(Stored data entries)
*** Block opens ***
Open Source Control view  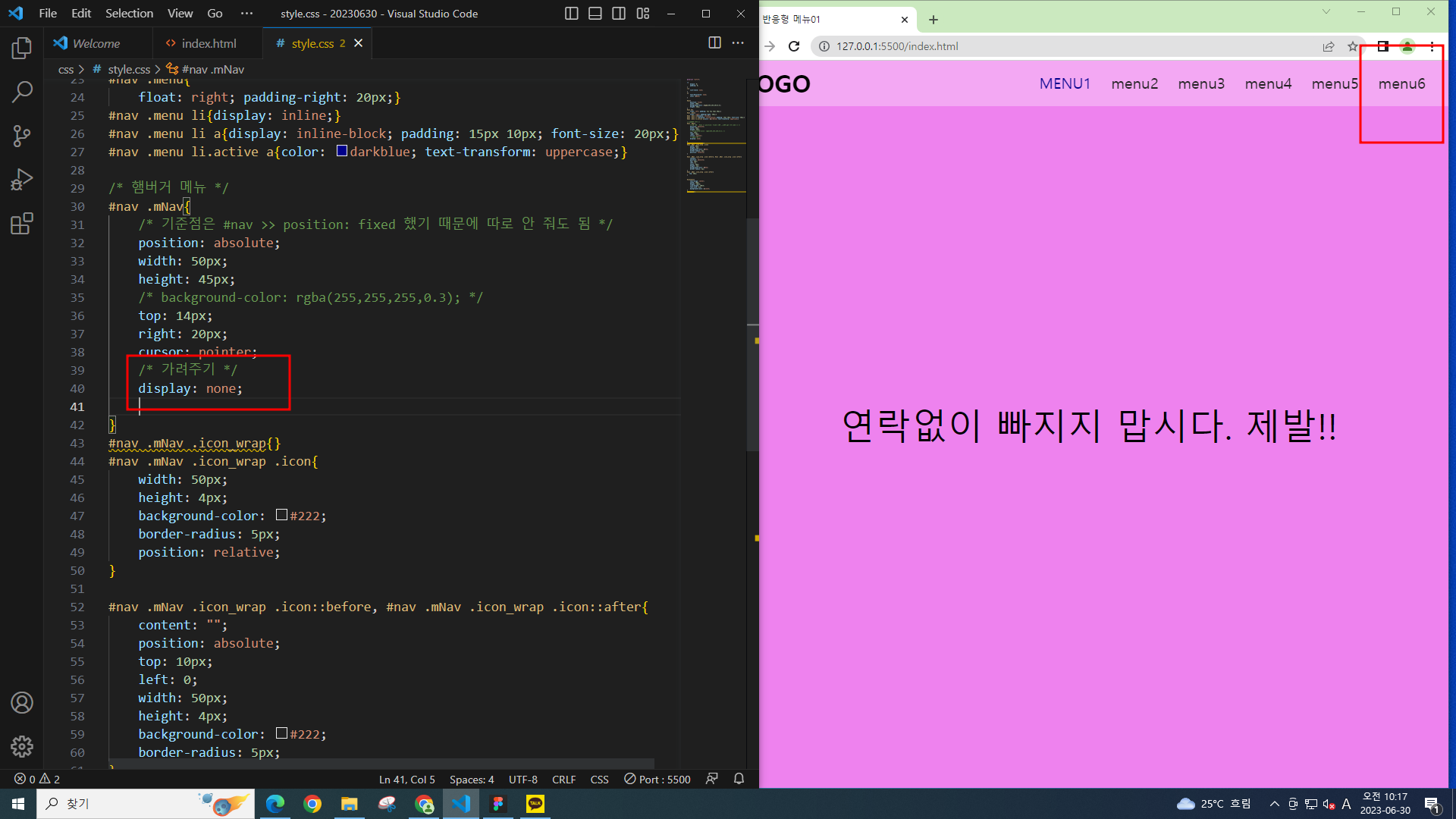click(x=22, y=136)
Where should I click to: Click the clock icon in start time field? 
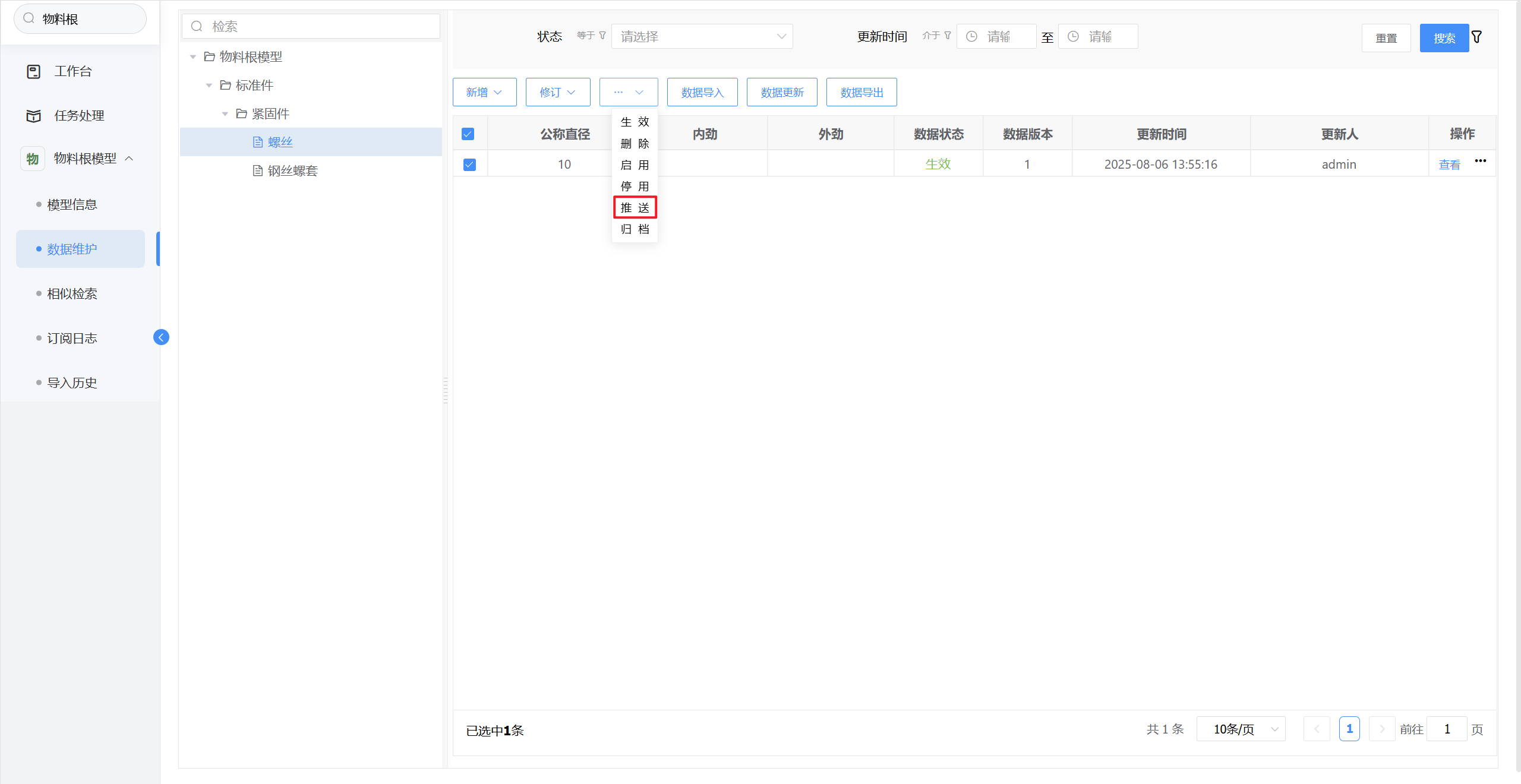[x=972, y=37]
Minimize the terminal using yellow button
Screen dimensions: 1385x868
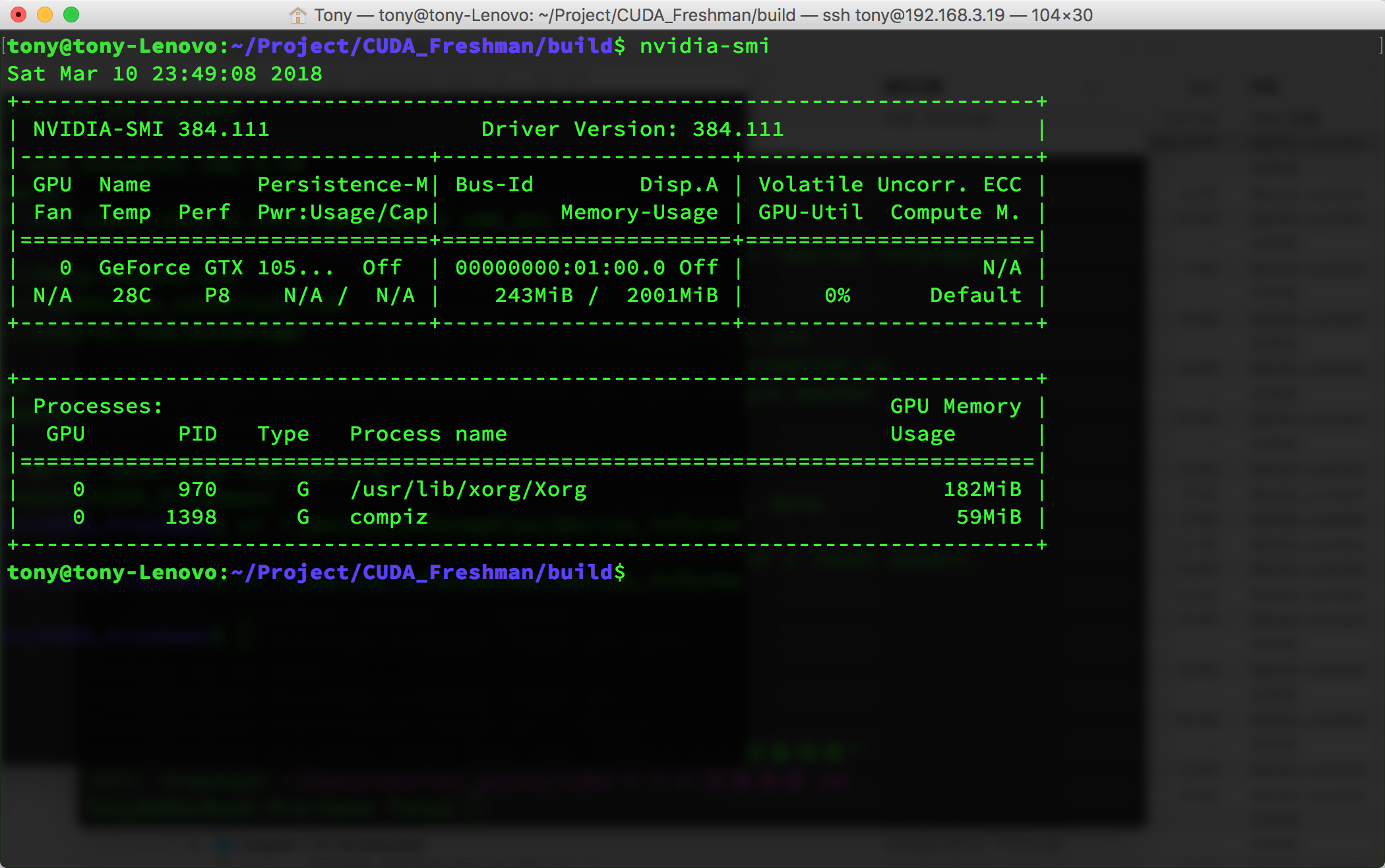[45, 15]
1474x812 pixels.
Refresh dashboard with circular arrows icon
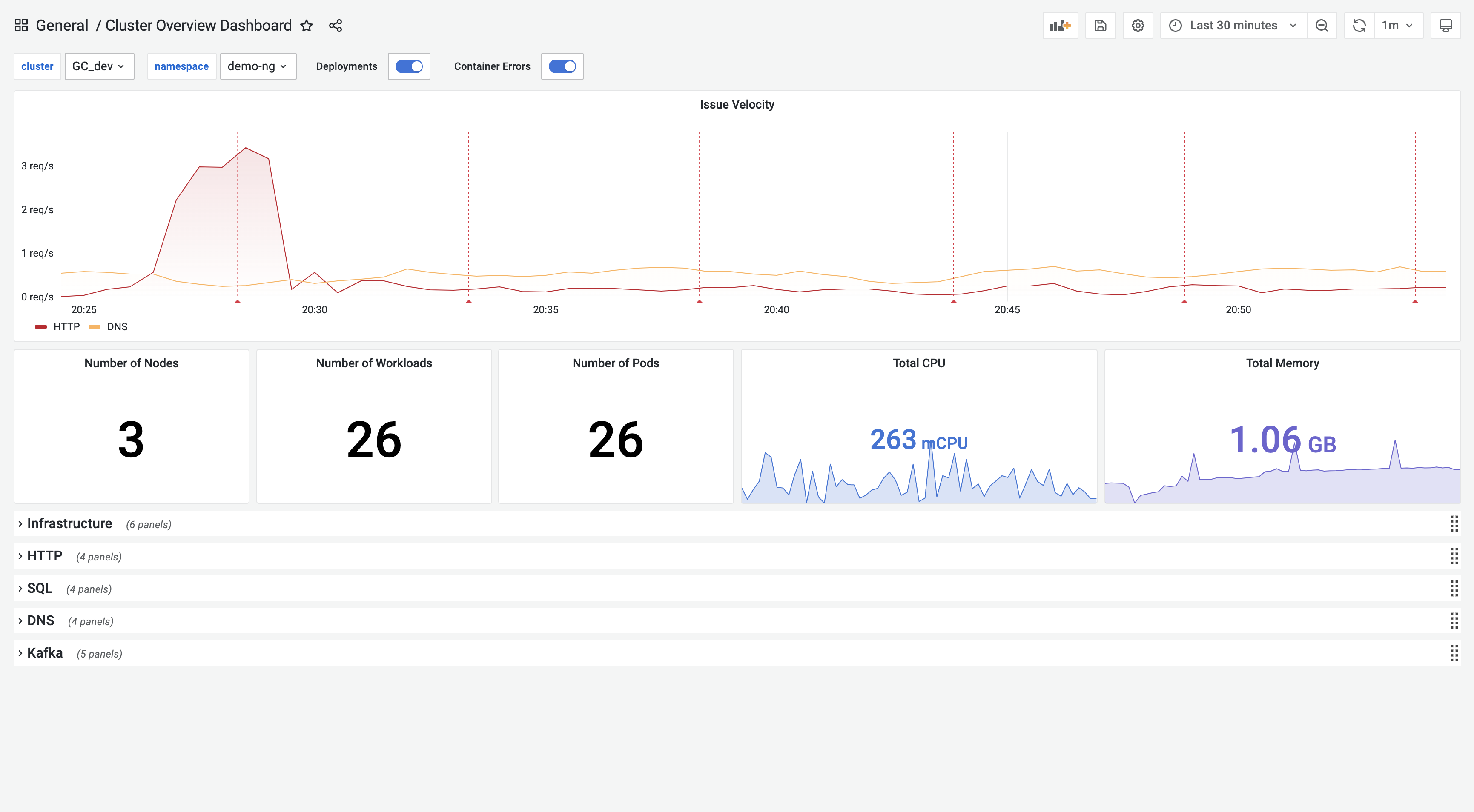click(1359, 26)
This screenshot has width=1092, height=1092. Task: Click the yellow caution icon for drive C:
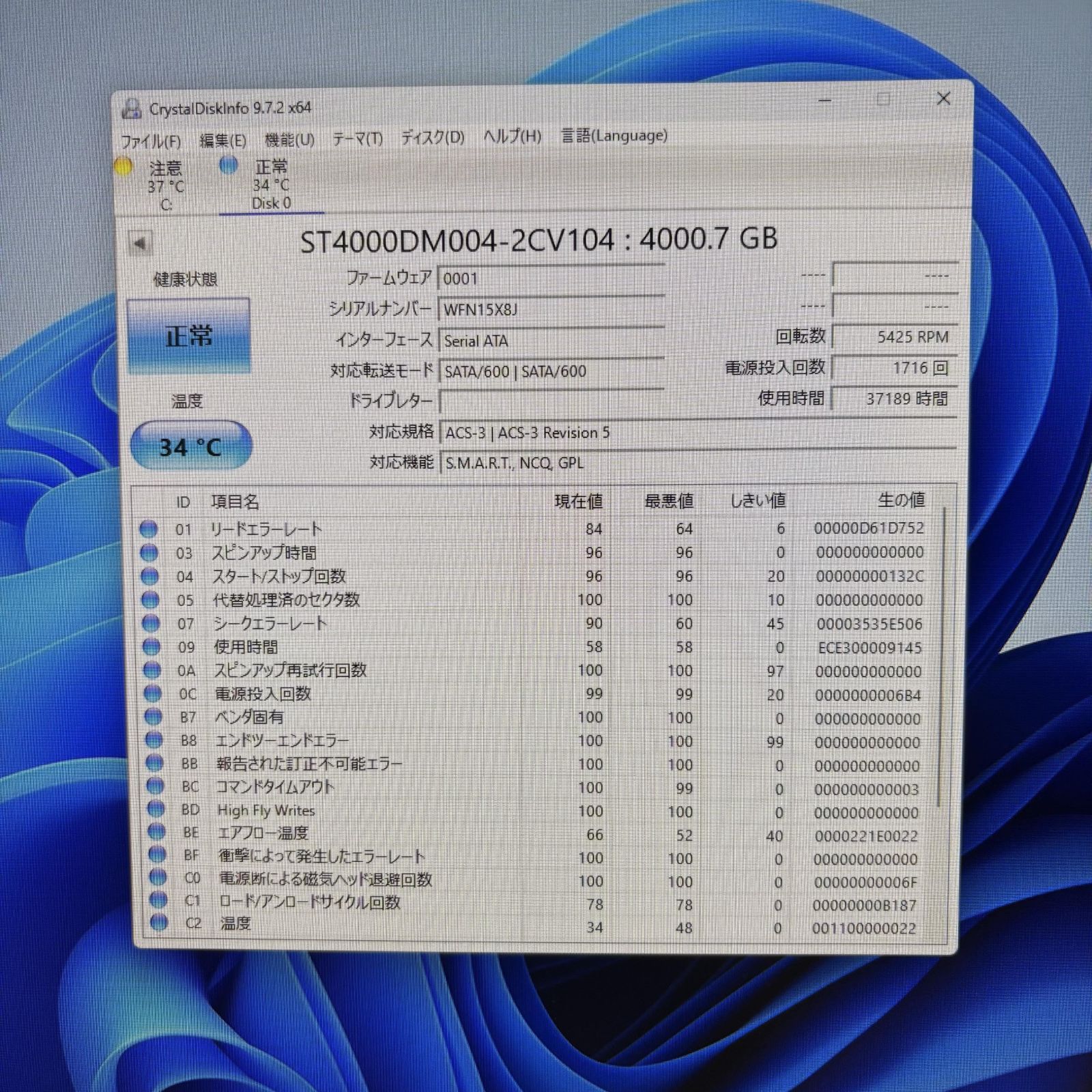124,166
*** Block closes ***
**EXERCISE DESCRIPTION:** What is needed is an exact transcription of the lines from the one holding "This screenshot has" to the end of the data, with every picture left out.

**RESULT OF THIS EXERCISE:**
This screenshot has width=1092, height=1092. Task: Click the yellow caution icon for drive C:
124,166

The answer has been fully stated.